NOTES FROM THE DUMP

Friday, January 4, 2008

Apropos of Nothing...

...what a mistake I've made!

Wasn't thinking at all...

A magazine out of Annapolis called Alive, an area entertainment tabloid with a circulation of 15,000 calls me and wants to know if they could print an article I had written. Alive is distributed throughout the Annapolis-DC-Baltimore Beltway and I smelled money with this big Yankee snout of mine and so I said to the guy after rudimentary discussion, `Well how much are you willing to pay?' and he remarked he would have to go and discuss this with his publisher and would call me back, and so that is how it was left. We hung up.

Immediately I called my Boss and said to her, Look Boss this could be bigtime for me and I need to know what sort of a ball park figure I might accept and after talking it over I decided I would ask for a hundred, hope for 75 and take 50 minimum (if you got half of everything you wanted you'd be happy right?), then I called the editor of Alive back and he said that after careful consultation with his publisher they decided they could afford to give me...

Ten bucks.

My alarm system went off. `Ten dollars! Why don't you just slap me across the face you cheap bastards! What a friggin' insult! Go %&#@ yourselves!' And I slam the phone down, fuming and gasping for air. `Ten dollars! You cheap #$%&+#@ pricks...you'll get nothing out of me, EVER!' I wing it on home and mope about the house in a blue funk.

Ten bucks.

Then I get to thinking it over.

Jeez so what if it's only ten bucks? 15,000 (!!) people would have read an article reprinted from "...NOTES FROM THE DUMP..." That's a lot of people and if only 20 of them decided that NFTD was worth a subscription that would have been $400 to add to the empty coffers...

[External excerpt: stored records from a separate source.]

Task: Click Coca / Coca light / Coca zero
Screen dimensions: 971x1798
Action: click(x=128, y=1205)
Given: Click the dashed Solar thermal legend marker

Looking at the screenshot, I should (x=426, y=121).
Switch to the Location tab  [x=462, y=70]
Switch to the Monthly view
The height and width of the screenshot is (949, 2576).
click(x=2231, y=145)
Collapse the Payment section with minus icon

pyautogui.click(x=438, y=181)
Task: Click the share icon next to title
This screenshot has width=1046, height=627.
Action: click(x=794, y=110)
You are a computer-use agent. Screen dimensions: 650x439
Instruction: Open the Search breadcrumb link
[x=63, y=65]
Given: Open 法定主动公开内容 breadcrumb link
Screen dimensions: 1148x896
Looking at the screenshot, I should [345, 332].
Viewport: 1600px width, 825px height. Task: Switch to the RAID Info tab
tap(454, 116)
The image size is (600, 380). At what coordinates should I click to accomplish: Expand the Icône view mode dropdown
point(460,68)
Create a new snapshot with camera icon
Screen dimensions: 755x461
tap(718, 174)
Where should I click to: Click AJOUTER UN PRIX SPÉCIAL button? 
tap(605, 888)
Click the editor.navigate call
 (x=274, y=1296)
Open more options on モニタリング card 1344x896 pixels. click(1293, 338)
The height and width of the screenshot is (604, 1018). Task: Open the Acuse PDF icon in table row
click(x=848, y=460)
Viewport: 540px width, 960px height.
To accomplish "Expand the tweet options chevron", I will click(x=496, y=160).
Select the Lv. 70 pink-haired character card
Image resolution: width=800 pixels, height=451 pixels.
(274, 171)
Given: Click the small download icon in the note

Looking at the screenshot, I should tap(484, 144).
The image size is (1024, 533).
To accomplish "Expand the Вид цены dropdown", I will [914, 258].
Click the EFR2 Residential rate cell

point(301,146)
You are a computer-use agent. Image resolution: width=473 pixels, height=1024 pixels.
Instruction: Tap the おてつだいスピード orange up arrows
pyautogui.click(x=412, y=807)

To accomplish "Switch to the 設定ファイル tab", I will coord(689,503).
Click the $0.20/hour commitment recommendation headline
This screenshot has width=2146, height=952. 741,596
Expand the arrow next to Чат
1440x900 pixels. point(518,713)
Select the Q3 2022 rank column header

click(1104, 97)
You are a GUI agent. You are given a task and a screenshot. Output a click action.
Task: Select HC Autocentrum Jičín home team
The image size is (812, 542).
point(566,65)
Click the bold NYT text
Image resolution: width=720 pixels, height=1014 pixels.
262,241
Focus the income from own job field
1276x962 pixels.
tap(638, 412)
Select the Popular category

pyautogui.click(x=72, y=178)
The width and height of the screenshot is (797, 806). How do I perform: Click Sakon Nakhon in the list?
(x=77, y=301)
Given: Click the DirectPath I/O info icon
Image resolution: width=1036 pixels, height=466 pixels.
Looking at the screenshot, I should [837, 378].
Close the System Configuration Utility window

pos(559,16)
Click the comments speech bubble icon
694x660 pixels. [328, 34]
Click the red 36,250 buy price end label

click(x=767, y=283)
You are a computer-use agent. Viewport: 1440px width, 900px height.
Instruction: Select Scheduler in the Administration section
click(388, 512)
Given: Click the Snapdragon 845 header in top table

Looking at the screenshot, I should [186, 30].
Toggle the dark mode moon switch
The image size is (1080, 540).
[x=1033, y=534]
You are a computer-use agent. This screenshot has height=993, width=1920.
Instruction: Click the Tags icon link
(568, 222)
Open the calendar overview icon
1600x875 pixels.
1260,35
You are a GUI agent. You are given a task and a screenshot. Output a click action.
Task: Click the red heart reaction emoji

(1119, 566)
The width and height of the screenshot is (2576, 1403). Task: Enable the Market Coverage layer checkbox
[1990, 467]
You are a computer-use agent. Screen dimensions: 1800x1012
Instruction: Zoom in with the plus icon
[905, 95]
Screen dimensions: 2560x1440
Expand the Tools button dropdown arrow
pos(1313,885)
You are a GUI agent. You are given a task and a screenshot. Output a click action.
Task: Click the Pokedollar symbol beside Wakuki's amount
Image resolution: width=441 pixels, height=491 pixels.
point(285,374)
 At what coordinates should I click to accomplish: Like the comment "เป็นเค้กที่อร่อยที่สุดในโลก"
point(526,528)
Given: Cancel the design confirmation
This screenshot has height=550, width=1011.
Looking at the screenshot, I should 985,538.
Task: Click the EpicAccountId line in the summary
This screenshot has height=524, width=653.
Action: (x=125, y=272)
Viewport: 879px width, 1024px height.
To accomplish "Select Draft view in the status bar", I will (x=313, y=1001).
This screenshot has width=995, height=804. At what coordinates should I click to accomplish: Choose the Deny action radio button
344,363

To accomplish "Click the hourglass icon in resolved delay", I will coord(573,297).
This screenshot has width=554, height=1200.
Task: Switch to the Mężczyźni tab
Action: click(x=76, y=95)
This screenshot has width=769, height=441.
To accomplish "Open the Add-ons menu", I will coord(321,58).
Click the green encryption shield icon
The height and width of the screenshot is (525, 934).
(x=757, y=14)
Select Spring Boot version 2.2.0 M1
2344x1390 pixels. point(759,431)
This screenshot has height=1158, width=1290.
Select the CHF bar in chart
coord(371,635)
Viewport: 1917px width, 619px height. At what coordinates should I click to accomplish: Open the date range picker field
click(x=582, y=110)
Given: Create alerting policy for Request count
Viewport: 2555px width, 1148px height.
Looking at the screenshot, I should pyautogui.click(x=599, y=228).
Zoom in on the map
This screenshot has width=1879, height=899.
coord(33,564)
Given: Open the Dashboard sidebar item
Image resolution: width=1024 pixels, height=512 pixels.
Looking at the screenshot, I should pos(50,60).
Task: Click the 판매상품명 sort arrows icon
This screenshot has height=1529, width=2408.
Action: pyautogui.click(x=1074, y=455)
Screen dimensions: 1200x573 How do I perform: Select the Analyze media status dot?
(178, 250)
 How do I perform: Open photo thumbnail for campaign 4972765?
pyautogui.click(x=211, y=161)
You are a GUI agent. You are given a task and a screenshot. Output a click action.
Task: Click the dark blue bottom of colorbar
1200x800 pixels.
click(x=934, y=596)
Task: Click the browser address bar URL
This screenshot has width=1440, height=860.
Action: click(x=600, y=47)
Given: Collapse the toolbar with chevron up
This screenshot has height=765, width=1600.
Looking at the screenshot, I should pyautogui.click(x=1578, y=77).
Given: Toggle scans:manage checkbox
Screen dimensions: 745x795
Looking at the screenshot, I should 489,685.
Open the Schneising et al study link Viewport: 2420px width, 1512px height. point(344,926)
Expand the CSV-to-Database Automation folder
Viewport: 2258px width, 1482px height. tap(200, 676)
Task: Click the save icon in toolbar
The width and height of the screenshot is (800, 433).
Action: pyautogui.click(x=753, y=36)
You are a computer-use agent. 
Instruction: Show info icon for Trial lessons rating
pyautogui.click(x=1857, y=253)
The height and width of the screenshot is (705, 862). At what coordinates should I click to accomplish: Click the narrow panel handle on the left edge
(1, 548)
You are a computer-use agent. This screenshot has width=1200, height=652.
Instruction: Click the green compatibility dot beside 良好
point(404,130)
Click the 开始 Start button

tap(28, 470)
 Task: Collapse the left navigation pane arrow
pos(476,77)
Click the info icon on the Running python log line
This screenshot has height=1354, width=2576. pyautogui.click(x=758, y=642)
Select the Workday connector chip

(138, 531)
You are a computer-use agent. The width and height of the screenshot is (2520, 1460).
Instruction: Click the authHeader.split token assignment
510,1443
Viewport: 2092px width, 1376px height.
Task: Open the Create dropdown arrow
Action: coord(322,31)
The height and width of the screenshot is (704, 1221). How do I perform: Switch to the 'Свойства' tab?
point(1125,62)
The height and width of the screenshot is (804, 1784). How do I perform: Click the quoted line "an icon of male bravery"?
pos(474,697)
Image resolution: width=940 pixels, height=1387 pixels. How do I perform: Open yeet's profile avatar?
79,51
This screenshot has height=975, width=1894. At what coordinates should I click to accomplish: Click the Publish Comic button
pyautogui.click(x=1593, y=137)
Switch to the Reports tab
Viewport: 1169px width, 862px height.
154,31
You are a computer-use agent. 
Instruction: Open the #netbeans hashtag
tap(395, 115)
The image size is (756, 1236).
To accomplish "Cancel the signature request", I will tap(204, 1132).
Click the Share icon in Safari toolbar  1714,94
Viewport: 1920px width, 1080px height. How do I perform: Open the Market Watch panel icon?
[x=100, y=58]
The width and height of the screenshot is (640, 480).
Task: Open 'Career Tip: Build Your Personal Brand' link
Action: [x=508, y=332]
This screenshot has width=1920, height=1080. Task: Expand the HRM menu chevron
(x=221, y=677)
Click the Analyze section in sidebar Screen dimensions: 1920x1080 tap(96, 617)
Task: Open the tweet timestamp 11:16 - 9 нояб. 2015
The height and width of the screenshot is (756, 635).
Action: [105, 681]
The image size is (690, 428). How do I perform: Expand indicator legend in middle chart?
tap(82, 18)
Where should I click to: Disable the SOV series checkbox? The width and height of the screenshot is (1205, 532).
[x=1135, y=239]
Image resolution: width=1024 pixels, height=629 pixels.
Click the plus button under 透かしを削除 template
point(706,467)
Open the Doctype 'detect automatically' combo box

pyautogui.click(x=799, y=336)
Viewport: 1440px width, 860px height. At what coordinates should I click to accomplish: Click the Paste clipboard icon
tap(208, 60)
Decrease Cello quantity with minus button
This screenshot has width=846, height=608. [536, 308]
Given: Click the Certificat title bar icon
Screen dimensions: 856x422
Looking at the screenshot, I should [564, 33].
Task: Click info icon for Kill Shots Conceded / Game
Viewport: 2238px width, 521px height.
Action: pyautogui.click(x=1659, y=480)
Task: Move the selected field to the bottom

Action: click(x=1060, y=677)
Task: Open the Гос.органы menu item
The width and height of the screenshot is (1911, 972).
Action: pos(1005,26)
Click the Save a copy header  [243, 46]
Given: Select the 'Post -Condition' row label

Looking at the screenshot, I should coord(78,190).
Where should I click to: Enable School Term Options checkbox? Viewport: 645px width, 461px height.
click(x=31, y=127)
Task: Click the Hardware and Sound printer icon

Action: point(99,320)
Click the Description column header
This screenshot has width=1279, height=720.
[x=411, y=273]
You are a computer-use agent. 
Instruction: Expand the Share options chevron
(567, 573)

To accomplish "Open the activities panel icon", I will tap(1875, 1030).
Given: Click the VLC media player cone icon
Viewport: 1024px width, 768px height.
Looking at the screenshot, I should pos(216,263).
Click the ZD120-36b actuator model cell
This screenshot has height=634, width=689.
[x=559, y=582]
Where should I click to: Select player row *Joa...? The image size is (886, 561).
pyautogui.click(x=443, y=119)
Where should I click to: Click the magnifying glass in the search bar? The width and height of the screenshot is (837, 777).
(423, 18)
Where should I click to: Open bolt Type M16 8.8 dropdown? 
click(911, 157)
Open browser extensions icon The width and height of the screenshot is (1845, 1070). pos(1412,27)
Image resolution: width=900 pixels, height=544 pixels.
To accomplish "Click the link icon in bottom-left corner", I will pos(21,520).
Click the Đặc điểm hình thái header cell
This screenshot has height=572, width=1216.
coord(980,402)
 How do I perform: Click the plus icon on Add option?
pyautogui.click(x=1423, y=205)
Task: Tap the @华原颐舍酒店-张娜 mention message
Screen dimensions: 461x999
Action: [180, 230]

So I sit down and write them at Alive, telling them how sorry I was for my outburst (`Not all Northerners are so rude,' I sycophantically intoned) and tried to put a little joke-type spin on the whole thing then posted it to Annapolis and waited for the all-forgiving call which of course never came.

I can see the editor and publisher now: `HA! This creep! Throw that crap in the wastebasket...who needs him!" Thus ends my career down South.